INSTRUÇÕES DAS TAREFAS:
1: Copie, do texto sobre os ciganos na Alemanha nazi, o trecho que começa em "Segundo um especialista, na" e vai até "do radar rácico.".
2: No texto sobre os ciganos na Alemanha nazi, de que cor passou a ser o cartão de identidade dos ciganos puros?

EXCERTO DO TEXTO:
════════

Os ciganos na Alemanha nazi

Por João Aguiar

Os ciganos no III Reich (1933-39)

Segundo um especialista, na Alemanha do início dos anos 30, os ciganos seriam cerca de 26 mil (Evans 2006: 524). A principal recriminação que as autoridades nazis lhes atribuíam numa fase inicial prender-se-ia com o seu nomadismo, a sua tez escura e o seu estilo de vida que desprezaria a higiene, o trabalho e a propriedade. Nesta fase imediatamente subsequente à tomada do poder, a perceção das autoridades nazis relativamente aos ciganos não era muito diferente das autoridades estatais da Baviera no regime de Weimar ou de outros regimes europeus da época. A obsessão anti-semita ocupou sempre as preocupações do Führer, pelo que, durante algum tempo, os ciganos passaram relativamente invisíveis debaixo do radar rácico.

A situação mudaria a partir de um decreto do Ministério do Interior de 6 de junho de 1936, definindo campos especiais para ciganos. Ainda não eram campos de concentração no sentido convencional, já que as pessoas podiam entrar e sair dos campos e não havia ainda medidas punitivas. Segundo o mesmo especialista referido anteriormente, «a maioria dos ciganos continuou a viver em sociedade», quanto mais não fosse porque havia «uma elevada taxa de casamentos mistos com alemães» (idem: 525). Mas em 1936 os ciganos ainda eram classificados sobretudo na categoria dos desviantes, criminosos e associais. Ou seja, a classificação rácica num sentido mais restrito avançaria por um decreto de Himmler — o líder das SS — em dezembro de 1938. Aí seria ordenado que todos os ciganos fossem registados e examinados os seus antecedentes rácicos. Numa versão aparentada à ocorrida anteriormente com os judeus, os ciganos ficariam assim classificados num cartão de identidade como ciganos, ciganos mistos ou itinerantes não-ciganos. De acordo com os higienistas rácicos do regime, doravante os ciganos seriam inseridos num mapa rácico. O cartão de identidade dos ciganos puros passou a ter uma cor castanha, acrescentando-se uma risca azul para os casos mistos. Mais concretamente, os ciganos passaram a ser considerados como uma raça inferior e incapaz de se adaptar à vida em sociedade. Com o referido decreto de Himmler, os ciganos passaram a poder ser presos por itinerância em grupo.

════════

[Itens de um conjunto de dados]
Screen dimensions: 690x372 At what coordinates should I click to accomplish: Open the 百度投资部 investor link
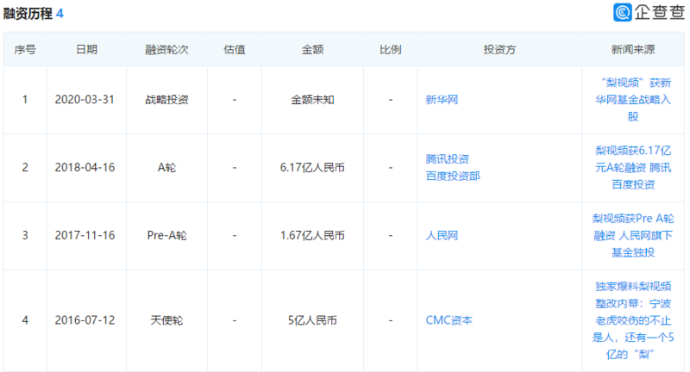tap(453, 175)
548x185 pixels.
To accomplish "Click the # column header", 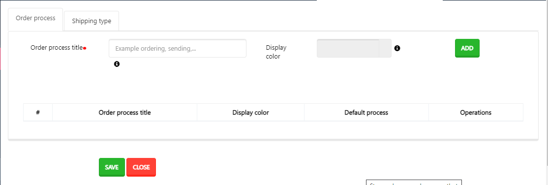I will click(38, 113).
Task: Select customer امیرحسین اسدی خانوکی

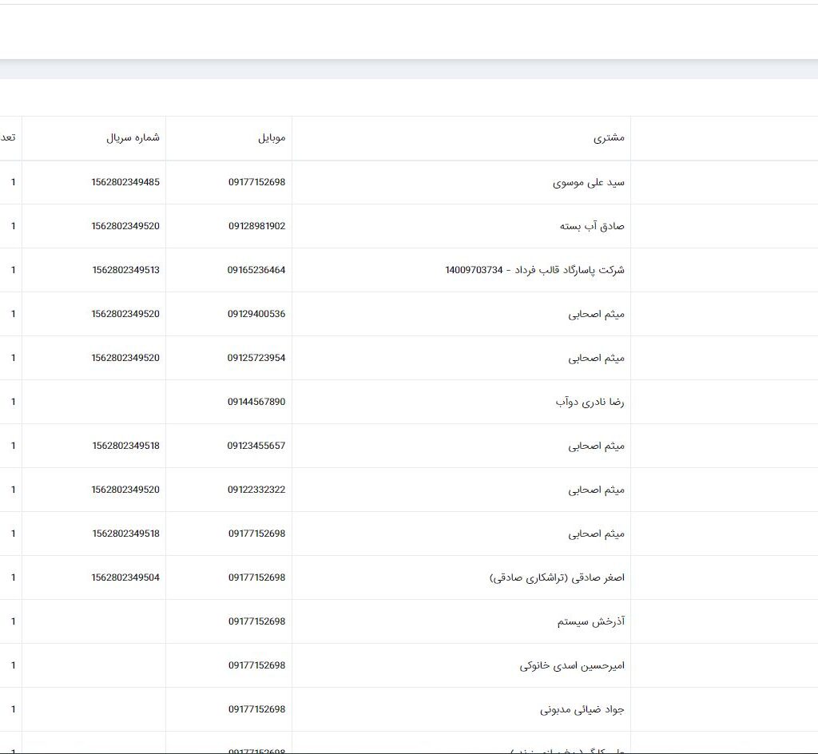Action: click(x=572, y=666)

════════

RESPOSTAS:
1:
Segundo um especialista, na Alemanha do início dos anos 30, os ciganos seriam cerca de 26 mil (Evans 2006: 524). A principal recriminação que as autoridades nazis lhes atribuíam numa fase inicial prender-se-ia com o seu nomadismo, a sua tez escura e o seu estilo de vida que desprezaria a higiene, o trabalho e a propriedade. Nesta fase imediatamente subsequente à tomada do poder, a perceção das autoridades nazis relativamente aos ciganos não era muito diferente das autoridades estatais da Baviera no regime de Weimar ou de outros regimes europeus da época. A obsessão anti-semita ocupou sempre as preocupações do Führer, pelo que, durante algum tempo, os ciganos passaram relativamente invisíveis debaixo do radar rácico.

2: Castanha.